Problem details: Only the lines below from the one containing "[Le tue preferenze" to the one containing "[button] (306, 72)" should be repeated, both included and unchanged.

Supplied records:

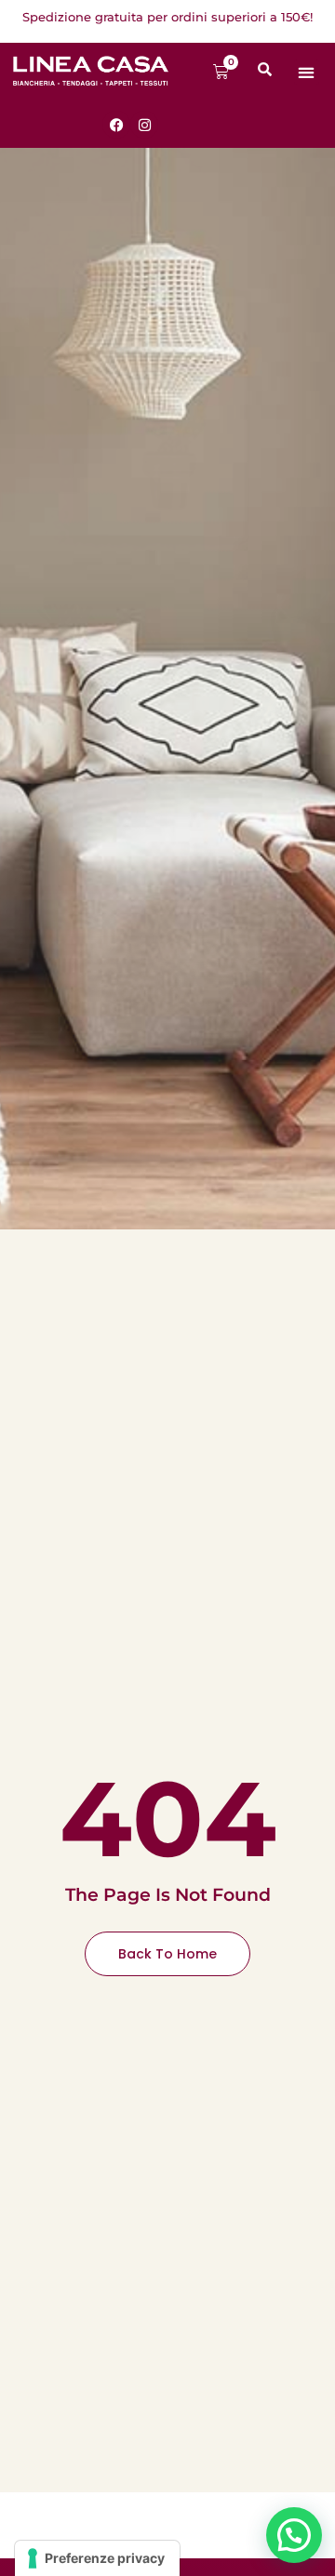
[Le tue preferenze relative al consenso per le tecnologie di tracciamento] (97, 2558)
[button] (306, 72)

---

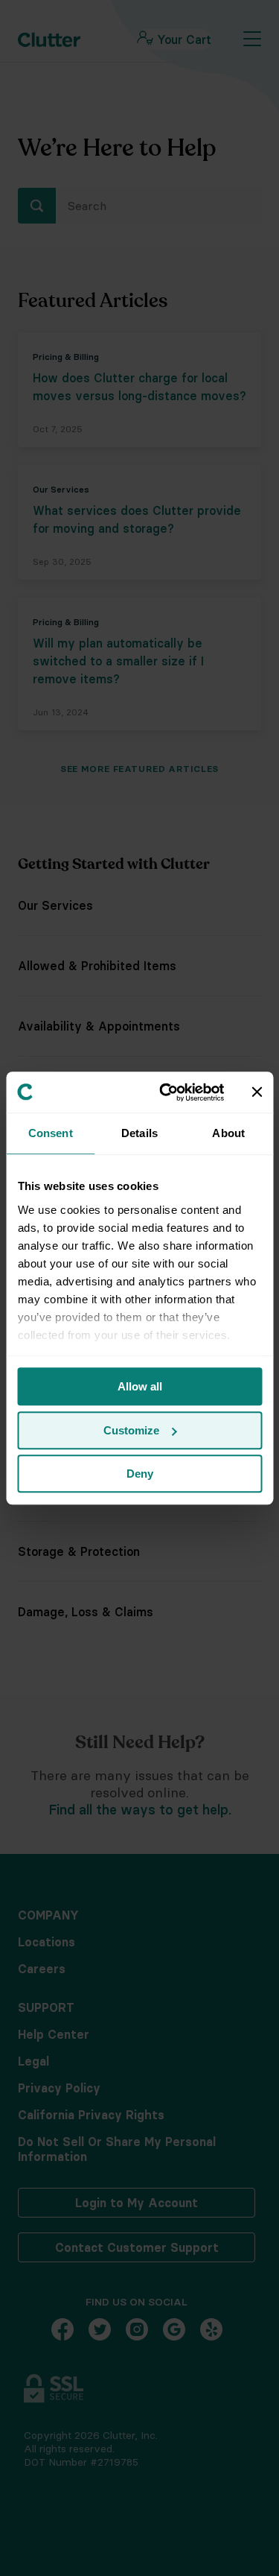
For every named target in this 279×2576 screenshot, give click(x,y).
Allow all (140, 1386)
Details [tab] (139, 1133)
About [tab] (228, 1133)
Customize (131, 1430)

Solution:
[Le tue preferenze relative al consenso per le tecnologie di tracciamento] (97, 2558)
[button] (306, 72)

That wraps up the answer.